_Text block_

Frozen, sometimes giant chunks of ice, falling from the sky on a warm summer day.
- [Woman] Oh my God, that was huge.
- [Man] This is the kind of hail that will come through a roof.
- While it may not seem as scary as many other natural hazards, it causes over $10 billion in damage each year across the U.S. Today we're going to visit a lab whose top scientists fly across the country on a moment's notice to find and 3D print record-breaking hailstones.
They also use an incredibly complex potato gun to make holes in roofs.
Their goal is to figure out how to decrease the damage hail causes and how hail stones get so big.
- [Man] Look at the size of this piece of hail.
(hail crashing) - [Ian] Hey Maya, welcome.
- So, we are at your hail lab.
- We are, so we are going to go make some lab hail, and then we're going to go shoot it at some shingles.
- [Maiya} But first I wanted to know just how big hailstones can get and how they grow so large.
- So this is the United States and current world record hailstone that was found in Vivian, South Dakota.
This one is the recent record for the state of Texas.
These are 3D prints and it comes in over five inches in diameter and you can see it's really flat.
It's very oblique, that one's a little more round.
- Yeah, I would think, I don't know.
I'm sure some people think of hailstones as like perfect circles.
- Yeah, that's right.
So, so hailstones.
- These are not.
- That's right, they get less spherical as they get bigger and they start to get all these spikes and knobs and all these kind of crazy shapes.
And that actually plays a role in how fast they fall and how much energy they have when they hit things.
- [Maiya] And they do hit things.
Ian told me that hail forms when a thunderstorm's updraft stretches clouds high enough into the atmosphere that the air temperature dips so low that water droplets turn into ice.
And if updrafts hold them there long enough, the water droplets and ice freeze together making hail larger and layered.
When a hailstone gets too heavy or the updrafts weaken, it falls thousands of feet to the ground.
- And it took a column of rising air that's over a hundred miles an hour.
So think about air going up at a hundred plus miles an hour to keep that stone and this one aloft to be able to grow to these gargantuan sizes.
- And how fast are these coming out of the sky?
- So this one, our record, is gonna be falling at over a hundred miles an hour.
This kind of hailstone will actually fracture the plywood deck and perhaps even go through a roof.
- [Maiya] In fact, hail causes so much damage that there have been efforts over centuries to stop it.
300 years ago, Europeans tried firing cannons into clouds and ringing church bells.
In the U.S., Russia and even Canada cloud seeding by dropping silver iodide via plane or rocket was and still is attempted to decrease damage.
But still, giant hail up to the width of a volleyball falls from the sky.
So the folks at IBHS decided to work on changing the way we build rather than changing the weather.
That included creating a machine to make accurate size and density hail.
How accurate is the recreation of these hailstones?
- So it's actually pretty precise.
We've gone to the field and basically done scientific storm chasing to go make all sorts of measurements of real hailstones.
So we know what the distribution of how strong they are and what their density is.
And we can actually vary the density of the ice, how strong it is.
So how much force it takes to fracture it.
And we can dial up those knobs to basically replicate what we see actually out from thunderstorms in the real world.

_Extracted data_
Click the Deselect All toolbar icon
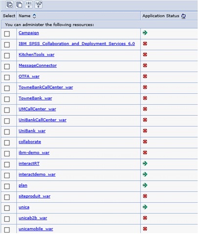[19, 4]
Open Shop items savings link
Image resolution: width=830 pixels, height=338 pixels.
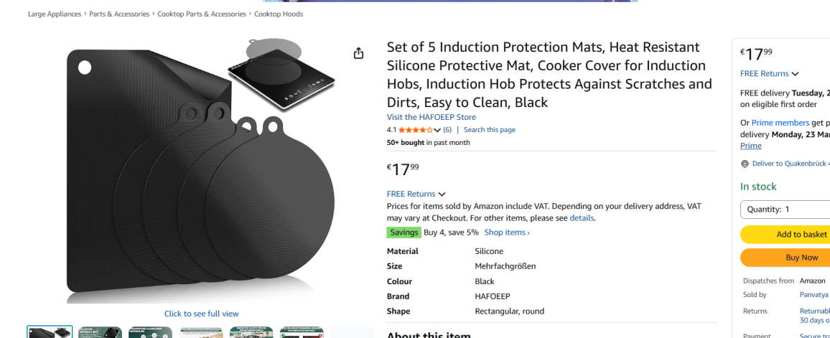point(506,233)

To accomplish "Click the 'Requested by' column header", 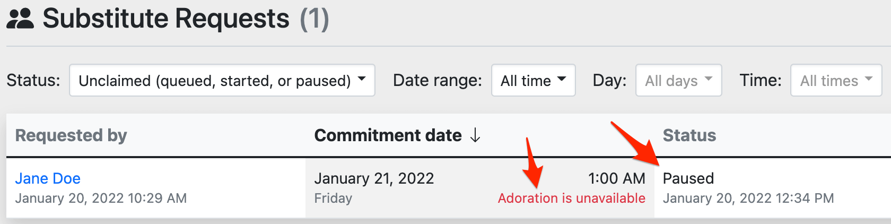I will pos(71,135).
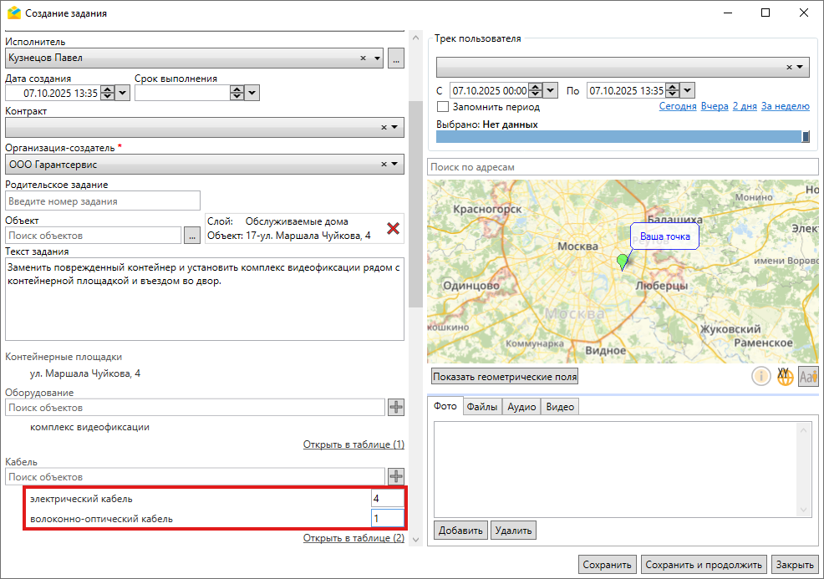Open the Дата создания calendar dropdown
This screenshot has height=579, width=824.
tap(123, 94)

_Tasks and exercises_
**a)** Does the hail lab transcript agree with each of these statements: (i) the current world record hailstone was found in Vivian, South Dakota; (ii) hailstones grow more spherical as they get bigger; (iii) Europeans tried firing cannons into clouds 300 years ago? Answer yes or no for each, and quote the words from the transcript that decide it.
**b)** Which attempts to stop hail or lessen its damage by acting on the weather does the hail lab transcript mention?
**c)** Can you carry the hail lab transcript on from its last line?

_Answer list_
**a)**
(i) Yes: "current world record hailstone that was found in Vivian, South Dakota"
(ii) No: "they get less spherical as they get bigger"
(iii) Yes: "300 years ago, Europeans tried firing cannons into clouds"

**b)**
- Firing cannons into clouds
- Ringing church bells
- Cloud seeding by dropping silver iodide via plane or rocket

**c)**
- [Maiya] That's where the hail collection comes in.
By 3D scanning hailstones in the field, 3D printing them the size and weight and flying them in a skydiving chamber, Ian and his team learned that the unusual shapes of hailstones actually act like helicopter rotors.
When they grow this large, the flattened shape and protruding knobs make the stones spin, allowing them to stay aloft in a storm for up to 30 minutes, growing larger and larger.
But the two inch diameter size hail that they create in the lab would take just a few minutes to form in the atmosphere.
- We've made our hailstones, so we're gonna now take them over here and we're going to go put our shingle panel to the test.
So Terrence, over here, is going to take each hailstone, he's going to do his measurements and weigh the stone and, if it's in our specification, we're good to go.
He's going to walk over and load it up into our barrel.
- [Maiya] Okay.
- And then for this case, where we're aiming somewhere in the range of 68 to 75 miles per hour.
- [Maiya] But they're not just shooting new roofs.
The lab has actually been weathering them for 20 years in a roof farm before putting them to the test.
(barrel shooting) - Wait, what happened with that one?
- It was our hard bounce.
So that's where the stone was so strong it just bounced right off the shingle.
- Okay.
- And so that's one of the impact modes we're actually targeting.
So a hailstone, when it hits a shingle, can do basically three things and it's all determined by strength.
It could one, turn to slush, basically shatter into a whole bunch of pieces and leave that kind of snow cone, little pile of ice there.
That's a soft hailstone.
They can shatter into a bunch of different pieces, but not leave that residue.
That's a harder stone that just shatters.
And like we just saw right there, they can bounce off.
And those are the really strong hailstones that can take several hundred or even a thousand PSI to actually fracture those things.
- [Maiya] And that's what puts holes in your roof, siding and windows.
If a roof is mostly undamaged, it means their work is paying off.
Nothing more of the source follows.